Anche l’assenza, al momento, di accuse di corruzione sembra giocare a favore della fiducia in questi politici. Negli ultimi decenni, difatti, il Paese è stato costantemente permeato da casi di corruzione, appropriazione illecita di terre, militarizzazione, vincoli tra presidenti e narcotrafficanti, repressioni violente, desaparecidos e omicidi. Scottante è anche il tema dei falsi positivi, ovvero attivisti e giovani uccisi con l’inganno e dipinti come vittime dei combattimenti: tema denunciato da Petro già quando era parlamentare.
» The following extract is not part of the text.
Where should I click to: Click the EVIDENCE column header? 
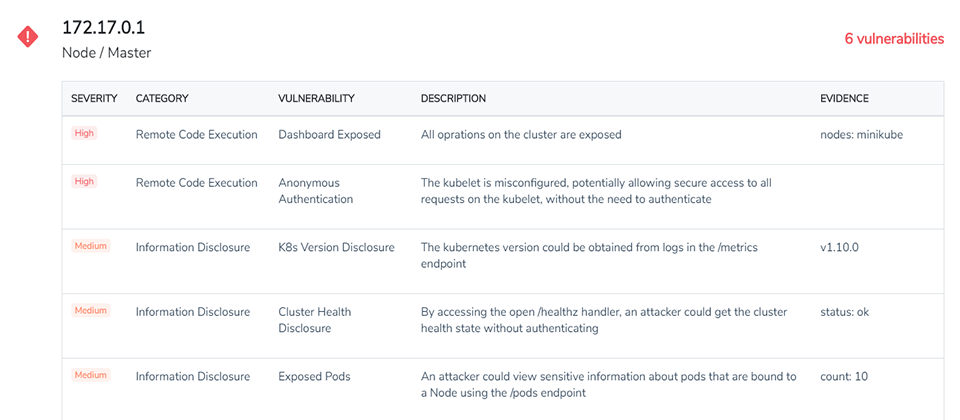tap(844, 99)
Nel mese e mezzo tra la sua elezione e il suo insediamento, ha negoziato con i partiti politici centristi e di destra per costruire una maggioranza al Congresso; inoltre, pochi giorni prima del suo insediamento, ha mantenuto la promessa elettorale di approvare l’accordo di Escazú, il più importante trattato di protezione ambientale adottato in America Latina – in precedenza respinto quattro volte dai senatori.
Esattamente l’11 agosto, Colombia e Venezuela hanno ristabilito le relazioni diplomatiche dopo una pausa di tre anni, e Petro ha annunciato che andrà alla riapertura della frontiera tra i due Paesi, dove si coopererà per contrapporsi a guerriglieri, paramilitari e trafficanti di droga. Ha anche ripreso i negoziati di pace con i guerriglieri dell’Esercito di Liberazione Nazionale (ELN), sospesi dal precedente governo: tale ripresa è stata sostenuta dall’ONU in alcune dichiarazioni.
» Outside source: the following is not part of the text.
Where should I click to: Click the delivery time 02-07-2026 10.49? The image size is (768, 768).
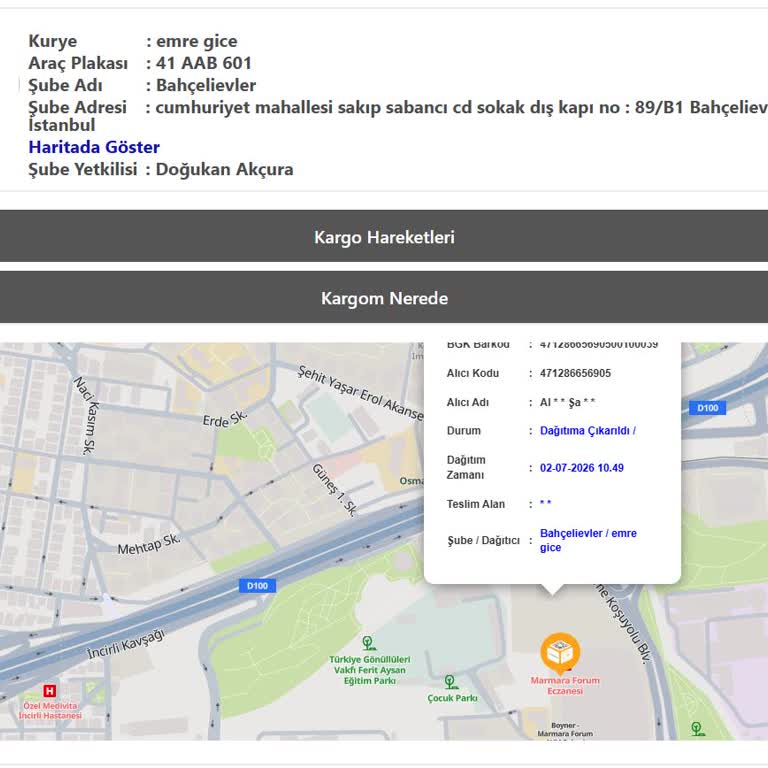tap(581, 468)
Nelle ultime settimane, Petro ha annunciato una graduale sospensione dello sfruttamento petrolifero nella foresta amazzonica: la proposta include coinvolgere la comunità internazionale nella lotta contro la deforestazione ed istituire un fondo internazionale che serva per conservare la foresta e pagare agricoltori incaricati di prendersi cura della foresta e recuperare le aree disboscate.
Proprio nel suo discorso all’ONU del 20 settembre, Petro ha parlato della “bellezza insanguinata” della sua terra, in cui la grande ricchezza naturale viene abusata dai centri di potere: facendo riferimento alla coca, ha parlato di come venga costantemente attaccata con glifosato che poi inquina le acque e di come i suoi coltivatori vengano arrestati, nonostante sia ciò che serve loro per sopportare l’altitudine o la stanchezza del lavoro. Ha evidenziato come spesso la colpa venga data appunto alla coca e a chi la coltiva e non alla società capitalista e consumista che fa sì che una persona arrivi ad anestetizzarsi con la droga: “la malattia della solitudine non si cura con il glifosato sulla selva”, ha affermato, “e diminuire il consumo di droghe non implica armi, bensì costruire una società diversa”.
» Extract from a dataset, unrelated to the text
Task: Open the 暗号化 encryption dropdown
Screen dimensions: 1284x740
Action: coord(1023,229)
Ha anche rivolto critiche agli Stati Uniti per le numerose invasioni, citando le conseguenze del capitalismo speculativo; sulla lotta al cambiamento climatico, invece, ha detto che oltre ad essere un fallimento, ha anche una causa: tale causa è il capitale, che esiste per poter aumentare la produzione di molti e i guadagni di pochi.
Concludendo, ha parlato come avrebbe parlato Pertini: “non c’è pace totale senza giustizia sociale, economica e ambientale. Senza giustizia, non ci sarà pace sociale.”